The only other point I want to urge is whether something cannot be done in connection with the granting of facilities to remove the embargo that has hitherto obtained on transactions with Russia. From the outset it has been the policy of the Government to rule out of consideration any facilities for trading transactions with Russia. That policy is entirely out of line with the Act of Parliament that governs trade facilities. In the Act of 1920, whilst Russia was not excluded, the countries for which credit was afforded were specifically named. They were eight in number and they were only Allied countries and not countries that had been fighting as our enemies. In 1921 the Act was amended and that limitation was entirely removed, and in place of the limiting words transactions were permitted with any country. Why does not that apply to Russia? The Act does not bar Russia. It is a piece of administration which one does not wish to see dictated by political bias. Trade is being done. I notice in the Coal Report that in 1913 no less than 13,000,000 tons of coal were exported to Russia. Last year, I believe, only 2.000,000 tons were exported to Russia. If there had been the same willingness on the part of the Government to trade with Russia as obtained before the War, there is little doubt that, as far as the coal export trade is concerned, considerably more business might have been done, to the assistance of our depressed coal industry. I therefore urge that in these two matters favourable consideration may be given, and an end put to the animosity that has characterised this Government in its dealings with Russia.

Mr. DENNISON

I desire to make a few observations on one point which did not to my mind receive the consideration of the Front Bench during the Committee stage. I refer to the guarantee that was given to the Appleby Iron Company of £600,000. I have no objection to the Government giving facilities to any particular industry where the evidence goes to show that it is in need of it, and I know of no industry where that assistance is more needed than the iron industry, but when I say that I am entitled, as one of the representatives of the workpeoples' side in the industry, to say that the Government is rightly and justifiably asked to state the grounds on which they single out any particular company for special treatment. There may be reasons for it. I do not know. We have never had any explanation, nor was any satisfactory statement made by the Government last week, as to why this company in particular should receive that preferential treatment. And even if it is going to be given, what is the composition of the Committee that advises the Government to give this special treatment to one company, or to the industry? We do not know who they are. For all we know on this side of the House they may be the most competent people to judge as to what it is right to do for the industry or any particular branch of it.

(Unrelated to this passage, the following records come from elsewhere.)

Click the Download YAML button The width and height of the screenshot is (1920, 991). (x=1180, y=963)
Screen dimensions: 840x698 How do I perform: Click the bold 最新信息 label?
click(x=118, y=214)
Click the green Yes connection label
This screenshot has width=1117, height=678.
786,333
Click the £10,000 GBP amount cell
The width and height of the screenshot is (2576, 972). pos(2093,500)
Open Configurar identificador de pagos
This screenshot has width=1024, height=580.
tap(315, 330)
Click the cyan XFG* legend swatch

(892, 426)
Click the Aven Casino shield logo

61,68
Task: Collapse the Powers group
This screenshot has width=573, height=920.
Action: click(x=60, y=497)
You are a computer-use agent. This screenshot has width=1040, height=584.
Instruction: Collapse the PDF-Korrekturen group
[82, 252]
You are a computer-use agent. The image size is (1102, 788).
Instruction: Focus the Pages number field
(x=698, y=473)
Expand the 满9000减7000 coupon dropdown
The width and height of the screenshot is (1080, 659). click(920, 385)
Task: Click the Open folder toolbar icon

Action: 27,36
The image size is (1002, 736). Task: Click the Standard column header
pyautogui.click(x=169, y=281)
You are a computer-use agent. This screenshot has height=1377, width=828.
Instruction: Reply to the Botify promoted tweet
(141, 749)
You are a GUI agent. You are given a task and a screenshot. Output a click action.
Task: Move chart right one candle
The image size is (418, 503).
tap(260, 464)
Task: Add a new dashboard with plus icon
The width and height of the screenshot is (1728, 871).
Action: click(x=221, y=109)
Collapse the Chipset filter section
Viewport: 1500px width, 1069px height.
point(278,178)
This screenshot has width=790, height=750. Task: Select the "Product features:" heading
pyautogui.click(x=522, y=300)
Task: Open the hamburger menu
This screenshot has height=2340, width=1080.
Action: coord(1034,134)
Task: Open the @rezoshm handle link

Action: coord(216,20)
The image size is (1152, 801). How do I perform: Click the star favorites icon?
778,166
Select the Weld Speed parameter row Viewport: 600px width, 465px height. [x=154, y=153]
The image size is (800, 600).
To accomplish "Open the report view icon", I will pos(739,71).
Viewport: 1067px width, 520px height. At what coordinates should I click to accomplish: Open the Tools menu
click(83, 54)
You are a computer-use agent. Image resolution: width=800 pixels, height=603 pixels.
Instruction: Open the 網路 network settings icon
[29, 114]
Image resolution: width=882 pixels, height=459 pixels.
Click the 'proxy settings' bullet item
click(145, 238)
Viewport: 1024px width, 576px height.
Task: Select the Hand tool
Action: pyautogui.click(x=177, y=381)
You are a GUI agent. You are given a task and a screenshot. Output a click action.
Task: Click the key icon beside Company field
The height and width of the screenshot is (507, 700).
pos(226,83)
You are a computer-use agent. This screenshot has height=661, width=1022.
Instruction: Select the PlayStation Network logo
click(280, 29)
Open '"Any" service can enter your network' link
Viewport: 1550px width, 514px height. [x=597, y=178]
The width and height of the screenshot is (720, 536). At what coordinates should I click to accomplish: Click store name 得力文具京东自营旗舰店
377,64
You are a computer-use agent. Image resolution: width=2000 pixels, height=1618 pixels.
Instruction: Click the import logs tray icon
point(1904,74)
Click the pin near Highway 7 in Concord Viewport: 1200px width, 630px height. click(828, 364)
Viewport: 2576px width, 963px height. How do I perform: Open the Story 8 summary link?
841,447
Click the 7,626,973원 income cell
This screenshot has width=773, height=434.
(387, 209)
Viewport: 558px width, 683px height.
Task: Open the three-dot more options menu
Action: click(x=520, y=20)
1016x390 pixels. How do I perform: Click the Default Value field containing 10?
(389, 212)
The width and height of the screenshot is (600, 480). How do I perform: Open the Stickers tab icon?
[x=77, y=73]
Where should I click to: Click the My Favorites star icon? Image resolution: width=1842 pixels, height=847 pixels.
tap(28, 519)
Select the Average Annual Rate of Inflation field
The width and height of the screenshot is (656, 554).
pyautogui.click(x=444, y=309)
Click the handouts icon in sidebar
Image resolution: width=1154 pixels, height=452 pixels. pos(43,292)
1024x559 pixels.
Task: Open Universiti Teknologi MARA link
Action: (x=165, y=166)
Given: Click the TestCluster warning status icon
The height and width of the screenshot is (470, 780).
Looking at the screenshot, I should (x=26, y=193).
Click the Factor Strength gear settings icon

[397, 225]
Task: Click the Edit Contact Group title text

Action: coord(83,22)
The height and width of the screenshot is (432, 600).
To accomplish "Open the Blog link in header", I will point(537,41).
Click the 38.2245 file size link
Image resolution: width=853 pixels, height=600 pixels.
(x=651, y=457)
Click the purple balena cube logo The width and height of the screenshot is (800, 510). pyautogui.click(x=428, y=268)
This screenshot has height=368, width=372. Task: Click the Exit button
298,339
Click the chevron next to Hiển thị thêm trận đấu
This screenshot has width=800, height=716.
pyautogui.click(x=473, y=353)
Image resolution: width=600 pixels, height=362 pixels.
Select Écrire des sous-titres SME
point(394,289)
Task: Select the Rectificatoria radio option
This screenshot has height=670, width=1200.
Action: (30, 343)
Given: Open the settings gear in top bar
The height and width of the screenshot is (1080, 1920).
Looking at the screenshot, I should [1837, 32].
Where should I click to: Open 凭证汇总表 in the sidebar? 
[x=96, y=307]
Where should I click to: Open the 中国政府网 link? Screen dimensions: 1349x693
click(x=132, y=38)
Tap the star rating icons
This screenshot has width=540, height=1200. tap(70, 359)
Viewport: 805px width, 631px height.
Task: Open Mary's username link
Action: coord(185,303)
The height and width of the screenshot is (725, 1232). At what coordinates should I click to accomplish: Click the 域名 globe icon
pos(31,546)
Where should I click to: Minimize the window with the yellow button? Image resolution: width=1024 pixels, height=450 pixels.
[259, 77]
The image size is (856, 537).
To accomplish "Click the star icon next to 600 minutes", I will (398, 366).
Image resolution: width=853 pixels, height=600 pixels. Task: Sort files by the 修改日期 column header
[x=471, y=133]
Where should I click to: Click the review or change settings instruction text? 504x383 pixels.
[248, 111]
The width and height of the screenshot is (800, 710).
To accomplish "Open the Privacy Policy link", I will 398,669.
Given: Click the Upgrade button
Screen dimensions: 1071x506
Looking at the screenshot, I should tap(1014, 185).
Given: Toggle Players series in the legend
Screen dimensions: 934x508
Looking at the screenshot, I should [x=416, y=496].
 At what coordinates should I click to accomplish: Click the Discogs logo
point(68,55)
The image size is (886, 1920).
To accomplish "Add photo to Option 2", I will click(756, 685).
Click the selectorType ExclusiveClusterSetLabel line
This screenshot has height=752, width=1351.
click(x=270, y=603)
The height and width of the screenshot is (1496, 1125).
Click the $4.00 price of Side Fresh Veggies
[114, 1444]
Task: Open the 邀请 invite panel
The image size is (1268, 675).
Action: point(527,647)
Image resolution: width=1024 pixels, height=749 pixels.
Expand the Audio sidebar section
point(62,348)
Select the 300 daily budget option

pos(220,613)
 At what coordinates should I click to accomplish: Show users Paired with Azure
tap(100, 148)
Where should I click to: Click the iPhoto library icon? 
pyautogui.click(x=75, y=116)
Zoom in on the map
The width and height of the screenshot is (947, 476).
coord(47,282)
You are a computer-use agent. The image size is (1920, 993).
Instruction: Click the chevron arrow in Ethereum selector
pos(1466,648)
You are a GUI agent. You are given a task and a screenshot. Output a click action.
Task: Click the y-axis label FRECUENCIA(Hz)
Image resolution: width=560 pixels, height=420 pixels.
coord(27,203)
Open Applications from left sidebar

What policy, for instance, did the Government pursue in making this £600,000 grant to this company? Are the work-people engaged in the industry to have a say as to what is to be done with the money equally with the shareholders? If we are going to pursue a policy of subsidising the industry, or any branch of it, it is only fair and equitable that the whole industry should be consulted—not necessarily every unit but the representative section of the industry—as to whether it is wise to give a subsidy or a guarantee in respect of credit. We have considerable grounds of complaint as to the manner in which this business has been done. I know from inside information that the grant the Government made to the Appleby Company has caused a considerable amount of discontent amongst the workpeople and considerable apprehension on the part of manufacturers in the same industry. For instance, there is at least 50 per cent. more capacity for the production of iron to-day then there was prior to the War. We were told when the. £650,000 was guaranteed to this particular company, that it was in order that they might develop their plant and bring their plant up to modern requirements. There is a tremendous amount of modern plant lying idle to-day in the steel industry. It is false economy to guarantee sums of this kind, for you will have to pay the bill, make no mistake about it. When economies are being effected at the present time at the expense of the workers, it is unwise to guarantee a sum of £650,000 to a company of this kind.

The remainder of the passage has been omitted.